Download A New Birth of Freedom PDF Online Free

Author :
Publisher :
ISBN 13 : 9780300077346
Total Pages : 176 pages
Book Rating : 4.43/5 ( download)

DOWNLOAD NOW!


Book Synopsis A New Birth of Freedom by : Charles Lund Black

Download or read book A New Birth of Freedom written by Charles Lund Black and published by . This book was released on 1999 with total page 176 pages. Available in PDF, EPUB and Kindle.

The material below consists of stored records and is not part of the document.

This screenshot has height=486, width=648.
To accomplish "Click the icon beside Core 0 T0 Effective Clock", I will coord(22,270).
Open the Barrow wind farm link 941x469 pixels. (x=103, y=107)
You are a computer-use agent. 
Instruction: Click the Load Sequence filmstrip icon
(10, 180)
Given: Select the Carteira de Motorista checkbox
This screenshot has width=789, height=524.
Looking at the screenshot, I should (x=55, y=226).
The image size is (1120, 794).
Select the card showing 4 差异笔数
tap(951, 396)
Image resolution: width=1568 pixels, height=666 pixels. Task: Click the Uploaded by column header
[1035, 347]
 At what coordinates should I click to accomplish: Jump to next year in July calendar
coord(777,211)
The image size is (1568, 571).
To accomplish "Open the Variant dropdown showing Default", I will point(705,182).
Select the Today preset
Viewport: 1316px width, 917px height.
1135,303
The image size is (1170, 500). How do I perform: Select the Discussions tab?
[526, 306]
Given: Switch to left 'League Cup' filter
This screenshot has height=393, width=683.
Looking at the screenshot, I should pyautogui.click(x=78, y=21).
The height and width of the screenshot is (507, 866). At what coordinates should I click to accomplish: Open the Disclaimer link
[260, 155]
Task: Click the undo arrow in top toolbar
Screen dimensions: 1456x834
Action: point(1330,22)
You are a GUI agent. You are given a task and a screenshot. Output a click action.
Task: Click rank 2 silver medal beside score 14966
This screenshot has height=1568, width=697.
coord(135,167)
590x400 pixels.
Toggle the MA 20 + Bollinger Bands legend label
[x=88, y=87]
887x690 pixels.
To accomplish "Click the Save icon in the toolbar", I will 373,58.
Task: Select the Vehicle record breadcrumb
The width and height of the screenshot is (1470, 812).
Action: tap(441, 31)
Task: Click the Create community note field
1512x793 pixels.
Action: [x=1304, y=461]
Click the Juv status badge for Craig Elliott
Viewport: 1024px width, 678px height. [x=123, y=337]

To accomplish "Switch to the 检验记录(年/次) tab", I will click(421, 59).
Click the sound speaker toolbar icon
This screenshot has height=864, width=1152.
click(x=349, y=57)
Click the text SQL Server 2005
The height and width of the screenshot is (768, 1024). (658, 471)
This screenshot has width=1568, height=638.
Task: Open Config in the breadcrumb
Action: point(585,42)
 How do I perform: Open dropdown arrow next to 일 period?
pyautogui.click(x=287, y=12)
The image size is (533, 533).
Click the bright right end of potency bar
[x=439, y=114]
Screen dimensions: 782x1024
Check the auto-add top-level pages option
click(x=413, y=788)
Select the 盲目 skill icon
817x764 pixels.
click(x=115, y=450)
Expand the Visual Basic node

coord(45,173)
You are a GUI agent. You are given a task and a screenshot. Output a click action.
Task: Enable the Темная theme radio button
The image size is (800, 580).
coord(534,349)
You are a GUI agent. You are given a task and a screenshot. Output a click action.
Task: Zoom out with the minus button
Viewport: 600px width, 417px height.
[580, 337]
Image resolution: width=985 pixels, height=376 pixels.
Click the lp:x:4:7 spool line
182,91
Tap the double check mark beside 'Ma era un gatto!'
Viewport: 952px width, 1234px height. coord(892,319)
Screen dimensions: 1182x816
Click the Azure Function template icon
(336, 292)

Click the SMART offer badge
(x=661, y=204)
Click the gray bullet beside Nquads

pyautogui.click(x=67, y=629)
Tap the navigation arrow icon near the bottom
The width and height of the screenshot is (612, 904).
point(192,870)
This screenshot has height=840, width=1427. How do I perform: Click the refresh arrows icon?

Book excerpt: 1. A general view

Bread and Freedom

Download Bread and Freedom PDF Online Free

Author :
Publisher :
ISBN 13 :
Total Pages : 81 pages
Book Rating : 4.91/5 ( download)

DOWNLOAD NOW!


Book Synopsis Bread and Freedom by : Ron O'Grady

Download or read book Bread and Freedom written by Ron O'Grady and published by . This book was released on 1977 with total page 81 pages. Available in PDF, EPUB and Kindle. Book excerpt:

The Last Utopia

Download The Last Utopia PDF Online Free

Author :
Publisher : Harvard University Press
ISBN 13 : 0674256522
Total Pages : 346 pages
Book Rating : 4.21/5 ( download)

DOWNLOAD NOW!


Book Synopsis The Last Utopia by : Samuel Moyn

Download or read book The Last Utopia written by Samuel Moyn and published by Harvard University Press. This book was released on 2012-03-05 with total page 346 pages. Available in PDF, EPUB and Kindle. Book excerpt: Human rights offer a vision of international justice that today’s idealistic millions hold dear. Yet the very concept on which the movement is based became familiar only a few decades ago when it profoundly reshaped our hopes for an improved humanity. In this pioneering book, Samuel Moyn elevates that extraordinary transformation to center stage and asks what it reveals about the ideal’s troubled present and uncertain future. For some, human rights stretch back to the dawn of Western civilization, the age of the American and French Revolutions, or the post–World War II moment when the Universal Declaration of Human Rights was framed. Revisiting these episodes in a dramatic tour of humanity’s moral history, The Last Utopia shows that it was in the decade after 1968 that human rights began to make sense to broad communities of people as the proper cause of justice. Across eastern and western Europe, as well as throughout the United States and Latin America, human rights crystallized in a few short years as social activism and political rhetoric moved it from the hallways of the United Nations to the global forefront. It was on the ruins of earlier political utopias, Moyn argues, that human rights achieved contemporary prominence. The morality of individual rights substituted for the soiled political dreams of revolutionary communism and nationalism as international law became an alternative to popular struggle and bloody violence. But as the ideal of human rights enters into rival political agendas, it requires more vigilance and scrutiny than when it became the watchword of our hopes.